9. Functional plate (1) according to one of claims 6 to 8, characterized in that the flexural strength and / or the flexural modulus of elasticity of the coating (5a) is less than the flexural strength and / or the flexural modulus of elasticity of a foaming layer the fiber direction and the flexural strength and / or the flexural modulus of elasticity of the coating (5a) is greater than the flexural strength and / or the flexural modulus of elasticity of a veneer layer across the fiber direction and / or the flexural strength and / or the flexural E -Module of the coating (5b) on the tensile side (3) is smaller than the flexural strength and / or the flexural modulus of elasticity of a veneer layer enüang the fiber direction and the flexural strength and / or the flexural modulus of elasticity of the coating (5a) is greater than the flexural strength and / or the flexural modulus of elasticity of a veneer layer across the grain.

10. Functional plate (1) according to one of claims 6 to 9, characterized in that the thicknesses of the coatings (5a, 5b) belong to the thickness of the functional plate (1) and thus also include the definition of the position of the central plane (ME).

11. Use of a functional panel (1) according to one of the preceding claims as a formwork skin for the formwork of a part of a building.

12. Use according to claim 11, characterized in that the pressure side (2) of the functional plate (1) used as the formwork facing faces the material, in particular the concrete material, of the part of the building to be constructed.

13. Use according to claim 11 or 12, characterized in that the functional plate (1) used as the formwork skin is fastened with its tension side (3) to a formwork support (6).

14. A method for producing a functional plate (1) according to any one of claims 6 to 10, comprising the steps

A) material connection of the veneer layers (A, B),

B) Applying the coatings (5a, 5b) to the cover layers of the connected veneer layers (A, B).

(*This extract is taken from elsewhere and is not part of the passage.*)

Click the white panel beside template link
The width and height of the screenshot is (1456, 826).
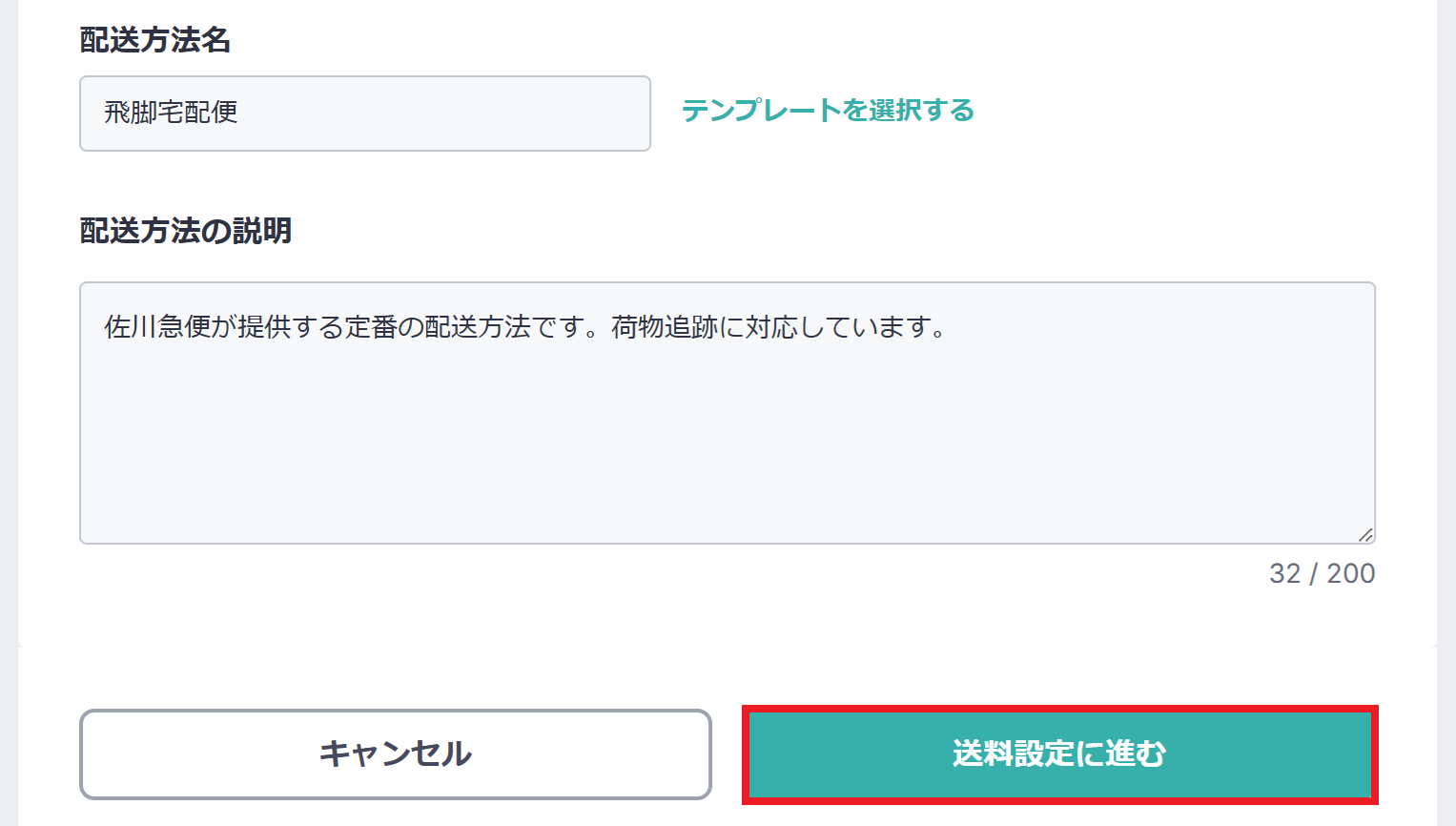point(1192,111)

15. A method for shuttering a part of a building, wherein at least one functional panel (1) according to one of claims 1 to 10 is used as the shuttering skin, comprising the steps

I) construction and positioning of a formwork support (6),

II) Attachment of at least one formlining formed by a functional plate (1), the pressure side (2) being oriented towards the building part to be erected and the tension side (3) being oriented towards the formwork support (6) and the alignment of the formwork facing around a normal direction ( N) to the pressure side (2) oriented position axis (PA) is variable, since the mechanical properties of the functional plate (1), in particular its flexural strength and / or its flexural modulus of elasticity in all loading directions at right angles to the position axis (PA) are the same or differ from one another by a maximum of 30%, preferably by a maximum of 20%, particularly preferably by a maximum of 10%.